++++ Data for analysis

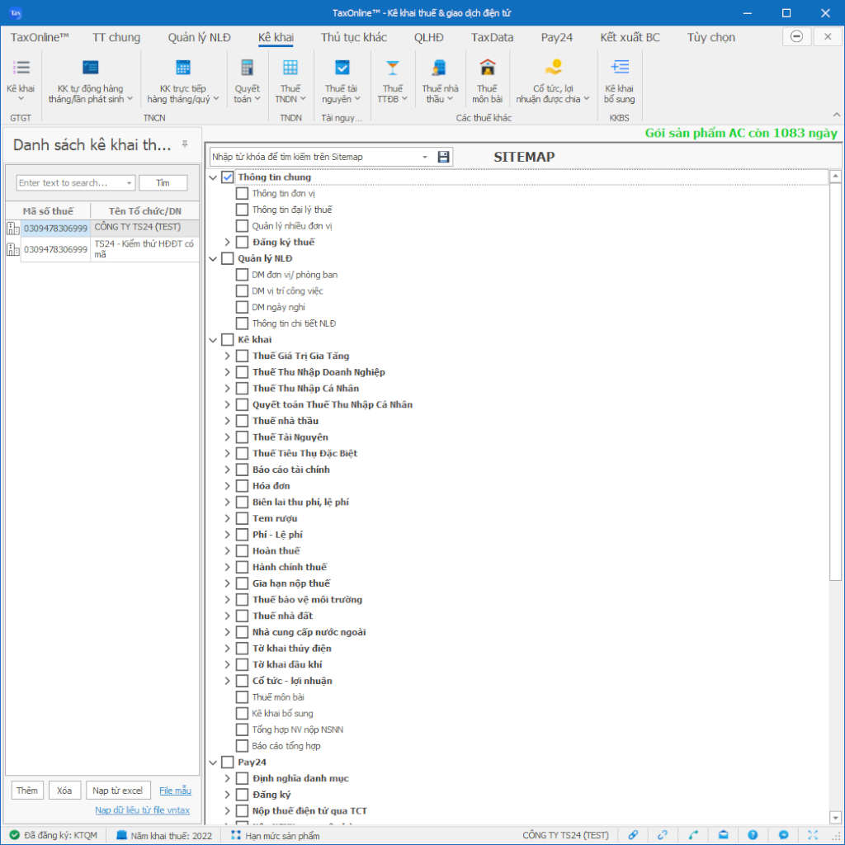
Task: Open the Sitemap keyword search dropdown
Action: pos(424,157)
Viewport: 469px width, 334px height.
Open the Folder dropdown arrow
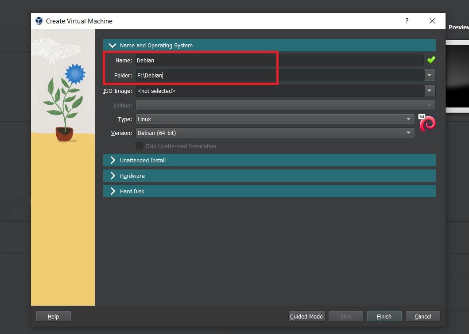[429, 75]
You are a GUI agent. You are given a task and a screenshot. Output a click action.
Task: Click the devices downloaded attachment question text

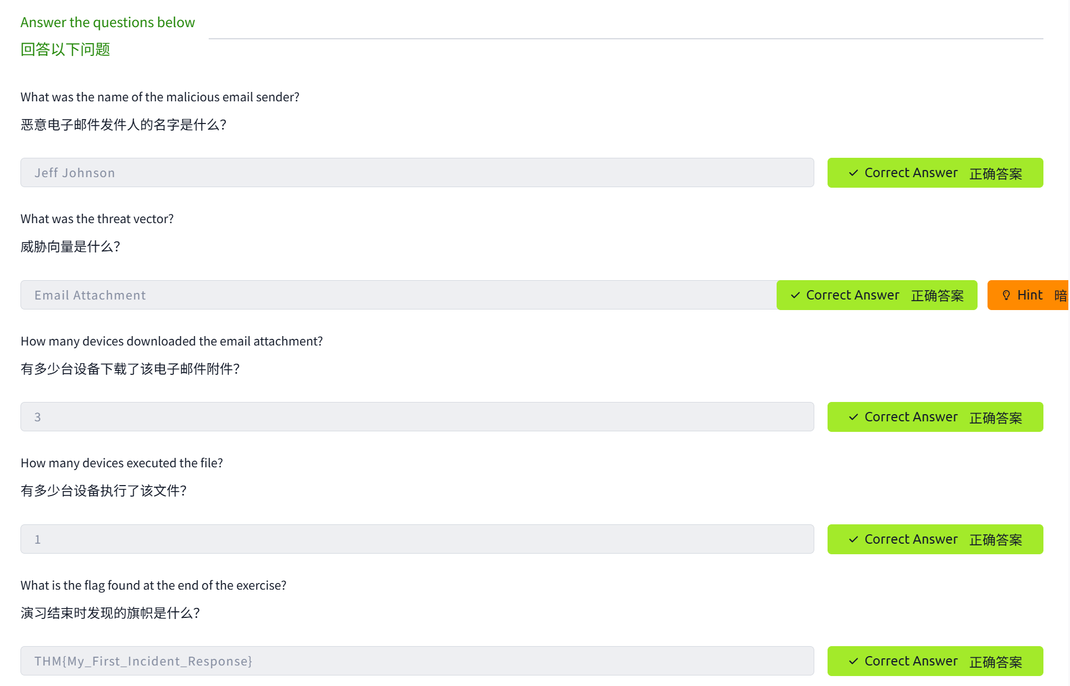pyautogui.click(x=172, y=342)
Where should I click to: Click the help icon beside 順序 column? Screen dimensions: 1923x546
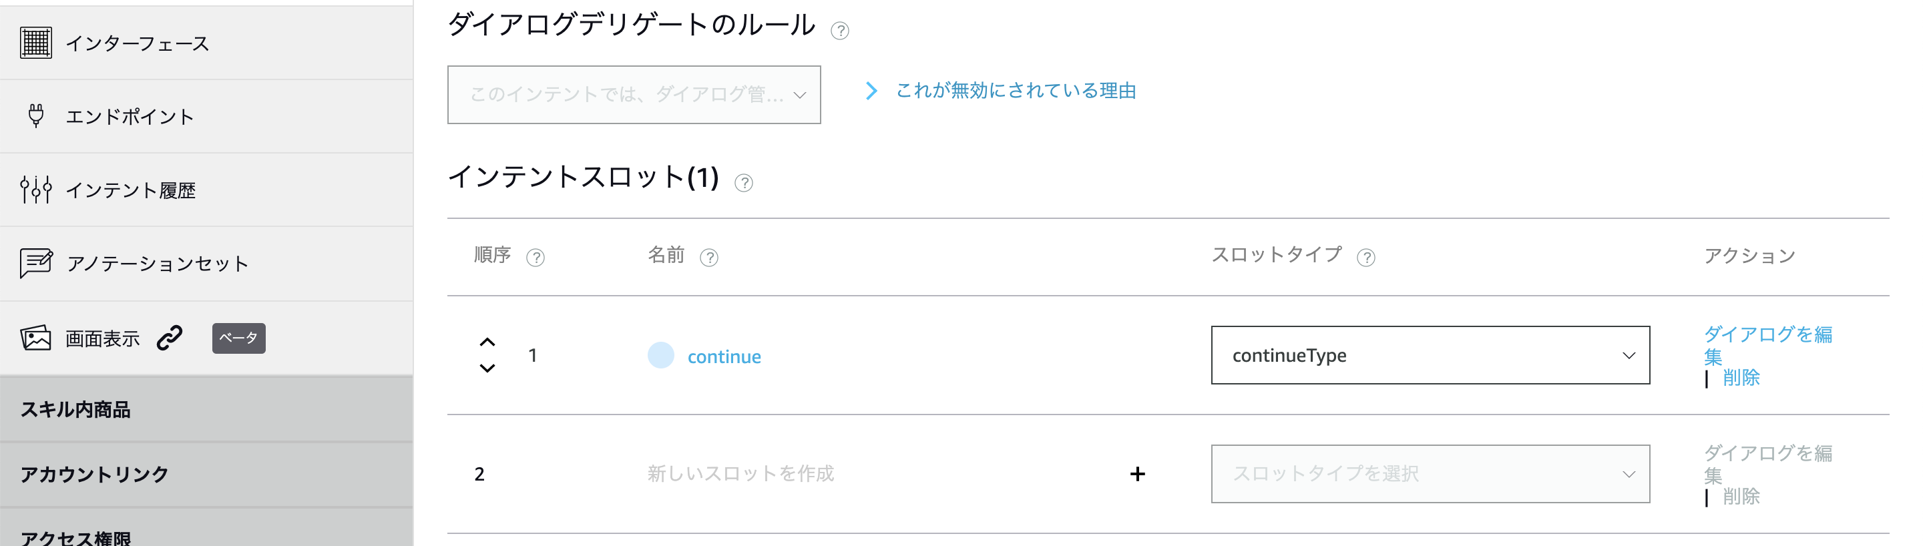(537, 257)
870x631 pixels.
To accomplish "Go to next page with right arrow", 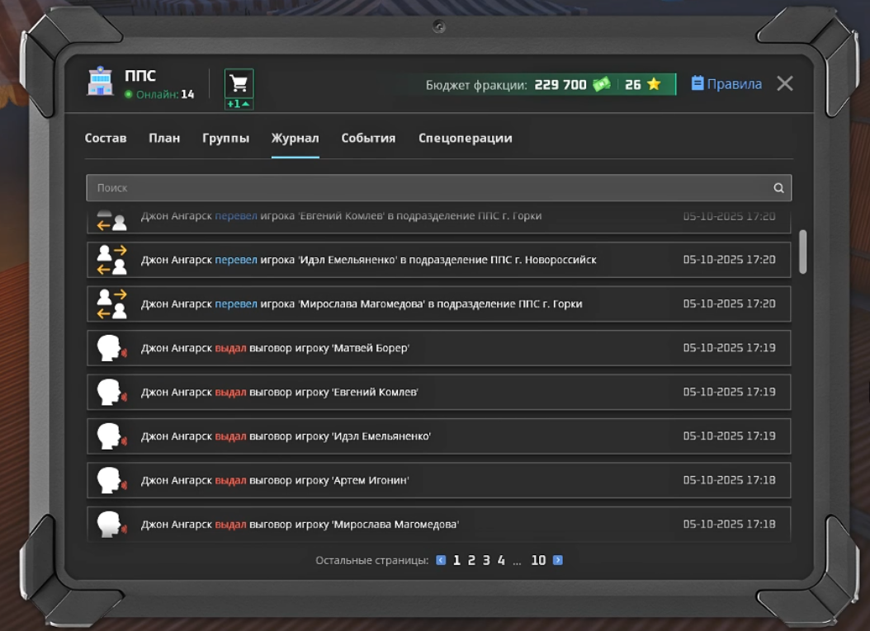I will click(x=558, y=561).
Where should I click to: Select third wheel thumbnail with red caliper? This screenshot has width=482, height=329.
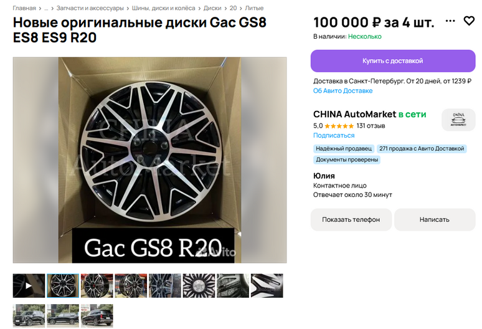pos(97,285)
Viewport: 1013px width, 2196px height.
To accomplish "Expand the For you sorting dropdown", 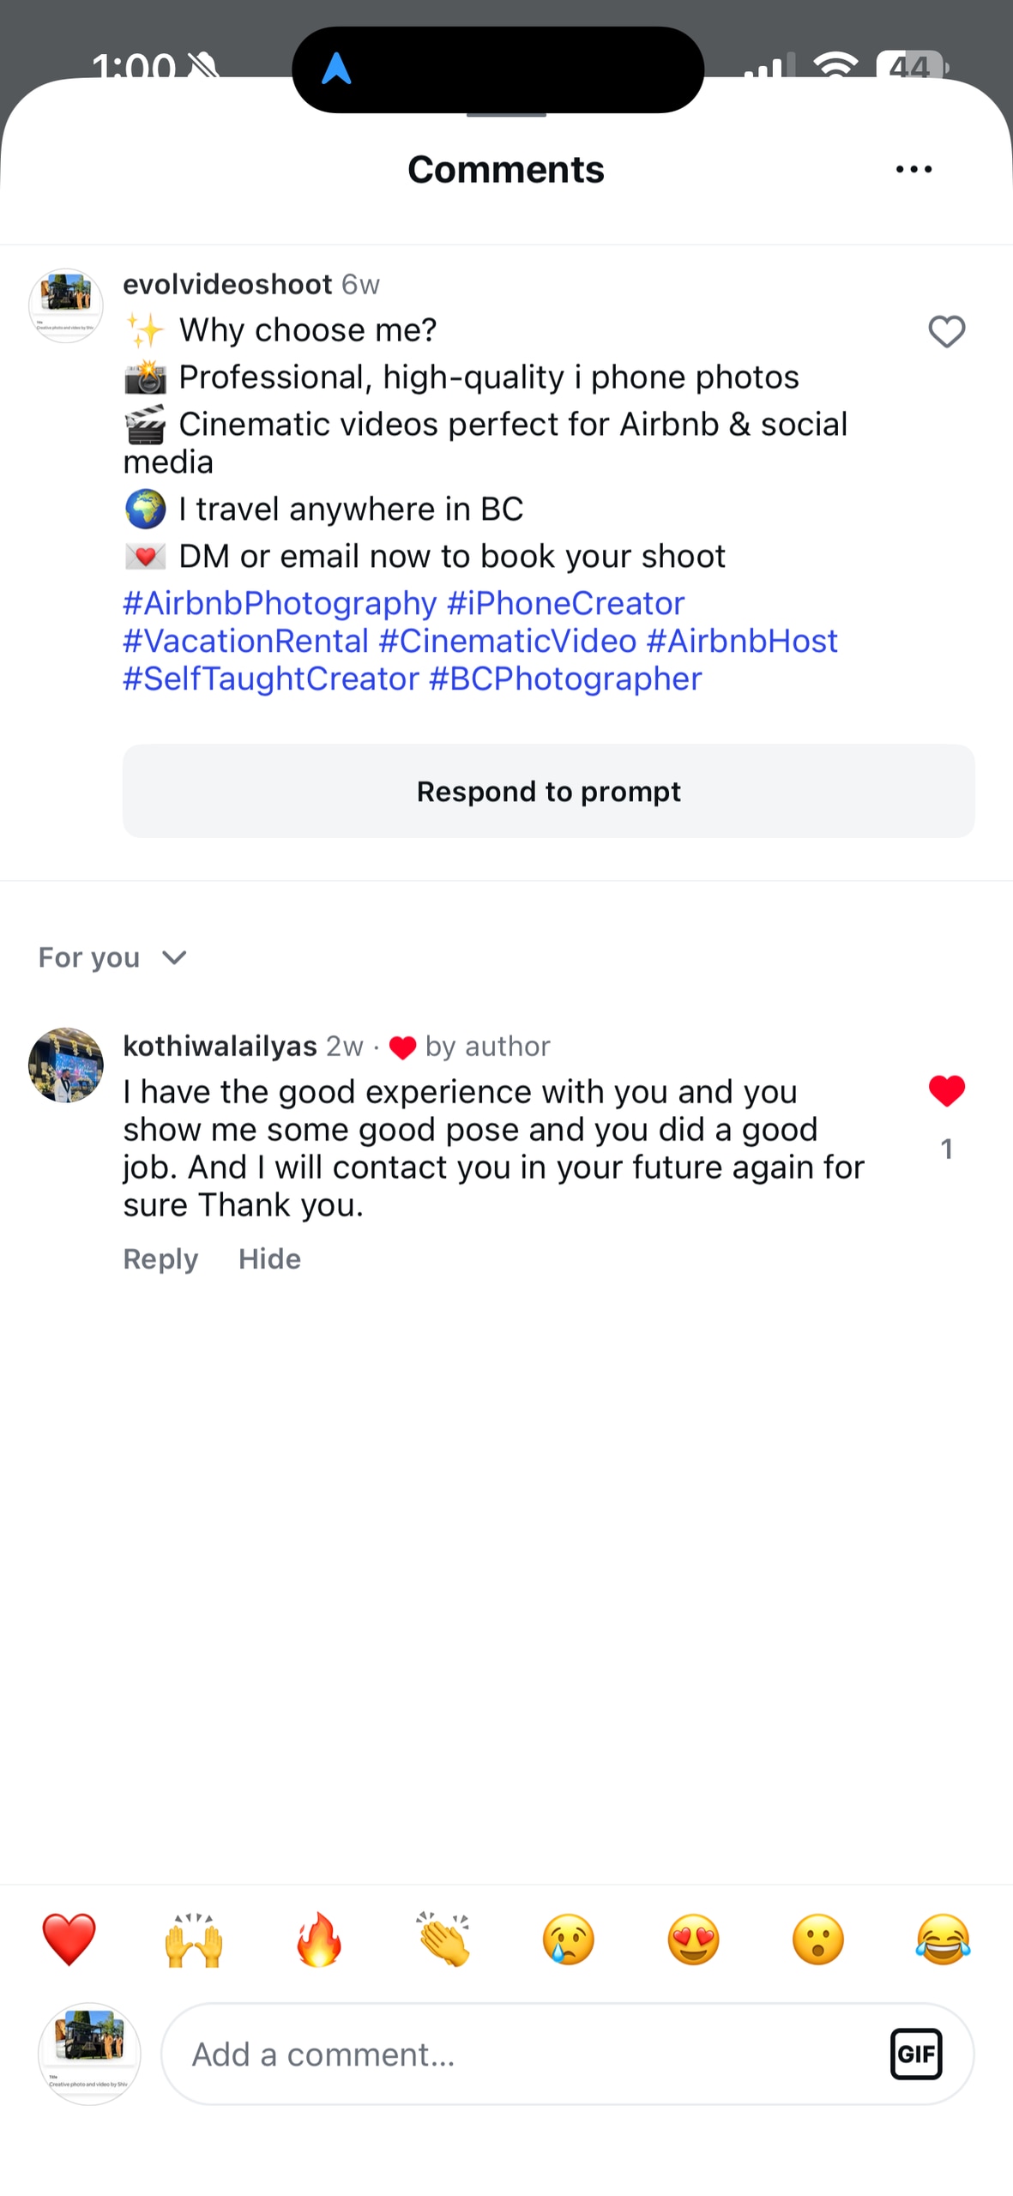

++++++++

Each line of the records that holds the word "Viewport" should be copied out.

[Answer below]:
Viewport: 469px width, 334px height.
Viewport: 1013px width, 2196px height.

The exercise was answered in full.